Shell commonly refers to the UNIX shell environment, which in its core function provides users with a CLI (command line interface) to manipulate “environment variables” and to execute external commands. Because desired actions are expressed as typed commands, it is possible to script (program) sets of those commands to be (re-)executed repetitively or conditionally. For example, it provides constructs for loops, functions and conditions. So, in contrast to GUIs (graphical user interfaces), such automation via scripting is a native feature of a CLI shell. Unlike GUI-integrated environments with lots of functionality exposed in menu items and icons, shell is truly a “black box”, which has a lot of powerful features that are integral to its efficient use. Because manipulation of files is one of the main tasks to accomplish in a shell, a shell usually either comes with common commands (such as cp, mv, etc.) builtin or is accompanied by an additional package (e.g., coreutils in Debian) providing those helpful command line utilities.

In this module we will first familiarize ourselves with basic (and at times advanced) features of a shell and shell scripting, and then review a few key aspects that particularly relate to reproducibility. We will examine what constitutes good control over commands execution: knowing which command actually was run, what conditions could have potentially affected its execution, inspecting the available history of the commands, and verifying that a script did not complete while hiding a failed interim execution.

External teaching materials

Before going through the rest of this lesson, you should learn the basics of shell usage and scripting. The following lesson provides a good overview of all basic concepts. Even if you are familiar with shell and shell scripting, please review the materials of the lesson and try to complete all exercises in it, especially if you do not know correct answers to them right away:

Additional materials

If you are interested in knowing more about the history and features of various shells, please review the materials under following external links:

Relevant Books:

Commonly used shells and their relevance to existing neuroimaging projects

References

Additional materials

Challenges

How can you determine what shell are you currently in?

% echo $SHELL

How do you change the current shell of your current session?

You just start it. For example:

% tcsh

would enter a new tcsh session. You can exit it and return to your previous shell by typing exit or just pressing Ctrl-d.

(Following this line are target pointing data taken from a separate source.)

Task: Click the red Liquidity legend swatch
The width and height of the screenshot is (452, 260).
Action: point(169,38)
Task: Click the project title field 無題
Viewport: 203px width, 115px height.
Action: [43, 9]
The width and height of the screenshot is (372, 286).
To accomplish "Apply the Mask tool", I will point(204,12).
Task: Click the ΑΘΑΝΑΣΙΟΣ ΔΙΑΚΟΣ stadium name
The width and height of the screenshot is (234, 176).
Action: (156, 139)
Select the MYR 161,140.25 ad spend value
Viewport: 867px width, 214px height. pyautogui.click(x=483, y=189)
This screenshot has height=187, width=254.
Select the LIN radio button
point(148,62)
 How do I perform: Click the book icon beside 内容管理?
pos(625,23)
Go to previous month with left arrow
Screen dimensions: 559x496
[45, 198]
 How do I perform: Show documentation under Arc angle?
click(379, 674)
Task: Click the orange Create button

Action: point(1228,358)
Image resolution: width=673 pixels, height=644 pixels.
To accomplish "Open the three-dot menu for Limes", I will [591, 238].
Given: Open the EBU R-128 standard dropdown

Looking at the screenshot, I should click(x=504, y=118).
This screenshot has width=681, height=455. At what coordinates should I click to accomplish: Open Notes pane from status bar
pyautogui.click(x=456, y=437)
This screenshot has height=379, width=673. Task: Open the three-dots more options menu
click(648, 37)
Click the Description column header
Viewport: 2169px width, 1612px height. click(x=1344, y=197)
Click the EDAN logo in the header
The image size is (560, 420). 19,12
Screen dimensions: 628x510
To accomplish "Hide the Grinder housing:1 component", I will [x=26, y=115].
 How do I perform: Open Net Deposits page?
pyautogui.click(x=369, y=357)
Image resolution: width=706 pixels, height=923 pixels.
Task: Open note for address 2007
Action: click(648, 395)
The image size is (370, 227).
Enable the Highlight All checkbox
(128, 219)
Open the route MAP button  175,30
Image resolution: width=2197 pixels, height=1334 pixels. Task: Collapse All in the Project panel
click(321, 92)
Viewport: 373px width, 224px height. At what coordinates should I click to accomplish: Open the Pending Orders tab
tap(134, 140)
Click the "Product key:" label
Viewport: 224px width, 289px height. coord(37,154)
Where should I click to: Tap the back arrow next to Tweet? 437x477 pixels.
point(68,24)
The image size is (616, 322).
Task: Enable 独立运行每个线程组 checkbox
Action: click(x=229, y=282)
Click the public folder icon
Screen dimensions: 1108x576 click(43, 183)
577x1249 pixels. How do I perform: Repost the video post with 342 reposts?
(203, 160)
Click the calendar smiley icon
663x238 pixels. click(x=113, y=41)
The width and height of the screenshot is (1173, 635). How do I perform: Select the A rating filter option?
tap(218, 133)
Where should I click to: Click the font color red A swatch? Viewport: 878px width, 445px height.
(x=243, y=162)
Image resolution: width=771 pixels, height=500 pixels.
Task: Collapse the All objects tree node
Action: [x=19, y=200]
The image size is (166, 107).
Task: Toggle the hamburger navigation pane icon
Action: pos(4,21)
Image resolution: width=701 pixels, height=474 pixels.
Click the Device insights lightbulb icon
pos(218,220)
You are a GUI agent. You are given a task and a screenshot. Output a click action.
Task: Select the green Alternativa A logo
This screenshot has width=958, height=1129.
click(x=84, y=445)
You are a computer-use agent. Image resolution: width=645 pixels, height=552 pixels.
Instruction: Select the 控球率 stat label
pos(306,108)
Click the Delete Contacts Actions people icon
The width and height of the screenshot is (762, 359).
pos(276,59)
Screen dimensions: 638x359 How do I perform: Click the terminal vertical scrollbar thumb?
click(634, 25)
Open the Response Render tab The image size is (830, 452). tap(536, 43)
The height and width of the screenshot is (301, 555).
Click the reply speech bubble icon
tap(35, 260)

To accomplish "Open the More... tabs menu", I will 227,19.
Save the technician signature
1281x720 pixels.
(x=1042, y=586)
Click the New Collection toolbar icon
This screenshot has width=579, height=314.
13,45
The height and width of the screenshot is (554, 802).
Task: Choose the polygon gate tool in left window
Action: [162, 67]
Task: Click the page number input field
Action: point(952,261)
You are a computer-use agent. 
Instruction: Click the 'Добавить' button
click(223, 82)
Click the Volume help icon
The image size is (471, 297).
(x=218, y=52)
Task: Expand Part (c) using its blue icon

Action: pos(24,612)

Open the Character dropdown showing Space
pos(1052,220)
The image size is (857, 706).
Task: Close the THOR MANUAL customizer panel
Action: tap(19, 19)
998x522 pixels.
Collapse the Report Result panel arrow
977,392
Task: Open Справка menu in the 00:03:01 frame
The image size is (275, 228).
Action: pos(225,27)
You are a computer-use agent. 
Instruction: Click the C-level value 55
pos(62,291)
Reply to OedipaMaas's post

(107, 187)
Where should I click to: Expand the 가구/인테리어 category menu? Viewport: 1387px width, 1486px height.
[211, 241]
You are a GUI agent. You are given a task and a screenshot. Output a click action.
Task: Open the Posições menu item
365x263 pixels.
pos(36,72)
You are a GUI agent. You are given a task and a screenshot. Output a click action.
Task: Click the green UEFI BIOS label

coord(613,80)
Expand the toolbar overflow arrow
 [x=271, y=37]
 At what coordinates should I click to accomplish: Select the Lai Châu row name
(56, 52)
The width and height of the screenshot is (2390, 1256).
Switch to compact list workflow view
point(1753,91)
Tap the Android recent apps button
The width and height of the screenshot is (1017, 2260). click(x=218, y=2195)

How do you change the login shell (the one you enter when you login) for your account?

% chsh

What is a shebang?

It is the first line in the script, which starts with #! and is followed by the command interpreting the script, e.g. if a file blah begins with the following:

#!/bin/bash
echo "Running this script using bash"

then running ./blah is analogous to calling /bin/bash ./blah . The string “#!” is read out loud as “hash-bang” and therefore is shortened to “shebang.”

Can a shebang carry options?

To help answer the question, determine which of the following shebangs would be correct and what their effect would be.

  1. #!/bin/bash
  2. #!/bin/bash -e
  3. #!/bin/bash -ex
  4. #!/bin/bash -e -x

Answer

A shebang can carry up to 1 option, so 1-3 are all correct.

Environment variables

Environment variables are not a feature of a shell per se. Every process on any operating system inherits some “environment variables” from its parent process. A shell just streamlines manipulation of those environments and also uses some of them directly to guide its own operation. Let’s overview the most commonly used and manipulated environment variables. These variables are important because they impact what external commands and libraries you are using.

PATH - determines full path to the command to be executed

Whenever a command is run and its full path is not provided on the filesystem, the PATH environment variable is consulted to determine which paths to use to look for the command. You may have multiple implementations or versions of the same command available at different locations, which may be specified within the PATH variable (separated with a colon). Although this is a very simple concept, it is a workhorse for “overlay distributions” (such as conda). It is also a workhorse for “overlay environments” such as virtualenv in Python, or the often-used modules on HPC. Furthermore, it is also a source of much confusion in many cases where an unintended command is run instead. This is why any tool which aims to capture the state of the computational environment for later re-execution might need to store the value of the PATH variable to guarantee that even given the same set of files, the same commands are executed. For example, we may have two different versions of AFNI installed in different locations; without specifying the path to a particular installation of AFNI, we may unintentionally run a different version than intended and end up with different results.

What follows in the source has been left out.